RAW DATA.
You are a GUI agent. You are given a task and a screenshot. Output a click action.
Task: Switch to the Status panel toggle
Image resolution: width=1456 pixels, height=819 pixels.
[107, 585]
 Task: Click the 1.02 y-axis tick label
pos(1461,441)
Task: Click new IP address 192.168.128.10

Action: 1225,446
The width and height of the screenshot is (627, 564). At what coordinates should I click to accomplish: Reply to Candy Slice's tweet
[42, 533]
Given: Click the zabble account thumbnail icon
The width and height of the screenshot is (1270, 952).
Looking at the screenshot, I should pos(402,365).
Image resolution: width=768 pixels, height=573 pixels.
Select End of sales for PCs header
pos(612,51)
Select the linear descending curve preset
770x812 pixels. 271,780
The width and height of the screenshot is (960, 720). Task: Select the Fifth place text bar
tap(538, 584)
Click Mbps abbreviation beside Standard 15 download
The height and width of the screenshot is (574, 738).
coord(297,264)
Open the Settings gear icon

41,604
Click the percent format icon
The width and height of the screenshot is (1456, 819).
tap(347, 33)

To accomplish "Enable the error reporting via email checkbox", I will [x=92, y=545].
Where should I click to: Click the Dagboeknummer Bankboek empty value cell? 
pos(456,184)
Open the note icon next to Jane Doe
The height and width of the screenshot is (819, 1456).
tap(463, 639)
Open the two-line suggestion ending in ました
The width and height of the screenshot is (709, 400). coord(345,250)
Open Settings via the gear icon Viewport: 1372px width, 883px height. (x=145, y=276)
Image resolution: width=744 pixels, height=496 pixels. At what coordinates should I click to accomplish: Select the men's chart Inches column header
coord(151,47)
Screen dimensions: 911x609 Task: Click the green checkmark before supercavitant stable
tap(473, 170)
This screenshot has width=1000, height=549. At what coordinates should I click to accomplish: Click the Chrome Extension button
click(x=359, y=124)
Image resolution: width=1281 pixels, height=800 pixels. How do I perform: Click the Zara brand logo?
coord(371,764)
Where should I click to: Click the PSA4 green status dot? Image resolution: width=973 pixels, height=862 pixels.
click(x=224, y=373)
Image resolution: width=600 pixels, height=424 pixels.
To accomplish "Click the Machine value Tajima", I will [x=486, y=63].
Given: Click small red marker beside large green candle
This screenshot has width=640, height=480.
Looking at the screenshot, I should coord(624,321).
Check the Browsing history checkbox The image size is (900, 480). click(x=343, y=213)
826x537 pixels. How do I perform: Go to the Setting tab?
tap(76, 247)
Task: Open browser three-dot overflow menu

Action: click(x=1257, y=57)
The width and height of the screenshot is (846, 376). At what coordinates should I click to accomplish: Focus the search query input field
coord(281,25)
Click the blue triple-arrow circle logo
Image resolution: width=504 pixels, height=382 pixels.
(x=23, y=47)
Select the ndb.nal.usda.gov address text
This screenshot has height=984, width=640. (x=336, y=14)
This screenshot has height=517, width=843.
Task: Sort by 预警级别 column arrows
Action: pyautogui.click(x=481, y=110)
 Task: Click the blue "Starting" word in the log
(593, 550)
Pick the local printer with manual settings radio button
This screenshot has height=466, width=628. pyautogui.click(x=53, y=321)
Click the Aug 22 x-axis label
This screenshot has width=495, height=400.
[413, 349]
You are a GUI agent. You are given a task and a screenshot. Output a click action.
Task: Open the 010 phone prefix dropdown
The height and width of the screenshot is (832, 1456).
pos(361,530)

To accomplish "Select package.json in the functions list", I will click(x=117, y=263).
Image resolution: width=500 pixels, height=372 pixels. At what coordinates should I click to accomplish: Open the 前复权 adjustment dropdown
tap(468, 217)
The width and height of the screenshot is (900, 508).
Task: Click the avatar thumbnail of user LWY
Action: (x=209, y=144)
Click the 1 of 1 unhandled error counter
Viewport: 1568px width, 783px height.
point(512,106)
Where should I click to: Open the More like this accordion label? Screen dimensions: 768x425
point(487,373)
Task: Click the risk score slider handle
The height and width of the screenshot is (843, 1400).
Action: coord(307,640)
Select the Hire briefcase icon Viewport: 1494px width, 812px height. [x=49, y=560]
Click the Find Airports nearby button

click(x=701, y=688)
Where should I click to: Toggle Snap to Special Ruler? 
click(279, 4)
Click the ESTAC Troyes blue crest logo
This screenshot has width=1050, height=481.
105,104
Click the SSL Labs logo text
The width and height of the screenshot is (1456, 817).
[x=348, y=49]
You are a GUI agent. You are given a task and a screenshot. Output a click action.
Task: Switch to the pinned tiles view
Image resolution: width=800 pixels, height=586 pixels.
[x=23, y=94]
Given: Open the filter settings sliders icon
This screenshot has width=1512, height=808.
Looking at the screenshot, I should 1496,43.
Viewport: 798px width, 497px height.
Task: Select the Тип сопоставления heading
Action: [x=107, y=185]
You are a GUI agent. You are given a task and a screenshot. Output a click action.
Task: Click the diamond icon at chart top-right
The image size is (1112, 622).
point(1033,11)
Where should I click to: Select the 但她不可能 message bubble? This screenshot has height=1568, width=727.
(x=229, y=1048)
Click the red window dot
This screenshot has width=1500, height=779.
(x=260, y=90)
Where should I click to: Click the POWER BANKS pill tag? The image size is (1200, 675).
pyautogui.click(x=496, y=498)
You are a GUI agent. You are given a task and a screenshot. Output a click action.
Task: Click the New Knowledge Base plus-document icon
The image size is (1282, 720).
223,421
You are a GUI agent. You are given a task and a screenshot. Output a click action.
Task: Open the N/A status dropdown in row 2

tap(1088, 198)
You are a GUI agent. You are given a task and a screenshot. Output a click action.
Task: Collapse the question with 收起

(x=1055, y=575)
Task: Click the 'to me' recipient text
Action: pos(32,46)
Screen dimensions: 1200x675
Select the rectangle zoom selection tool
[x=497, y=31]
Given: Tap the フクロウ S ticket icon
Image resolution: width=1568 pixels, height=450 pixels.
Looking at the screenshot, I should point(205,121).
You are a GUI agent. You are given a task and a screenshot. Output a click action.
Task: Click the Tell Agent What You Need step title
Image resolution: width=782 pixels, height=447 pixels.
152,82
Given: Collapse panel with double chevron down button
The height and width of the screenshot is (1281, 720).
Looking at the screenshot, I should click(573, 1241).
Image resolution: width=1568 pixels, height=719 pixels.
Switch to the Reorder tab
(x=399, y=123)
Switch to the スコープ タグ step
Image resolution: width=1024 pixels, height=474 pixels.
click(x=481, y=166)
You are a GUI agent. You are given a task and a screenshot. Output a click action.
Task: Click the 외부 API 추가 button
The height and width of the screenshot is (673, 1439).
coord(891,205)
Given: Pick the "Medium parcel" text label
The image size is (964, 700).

SET PROBLEM. Rewrite the entries above from the start through the line containing "Action: 1225,446", including both ends, and repeat every line of that part. Multiply each coordinate in the answers by 1.3, round to the nearest whole number with halves rounded up, and leave all other lines unchanged.

TASK RESULT.
You are a GUI agent. You are given a task and a screenshot. Output a click action.
Task: Switch to the Status panel toggle
Image resolution: width=1456 pixels, height=819 pixels.
[139, 761]
 Task: Click the 1.02 y-axis tick label
pos(1899,573)
Task: Click new IP address 192.168.128.10

Action: 1593,580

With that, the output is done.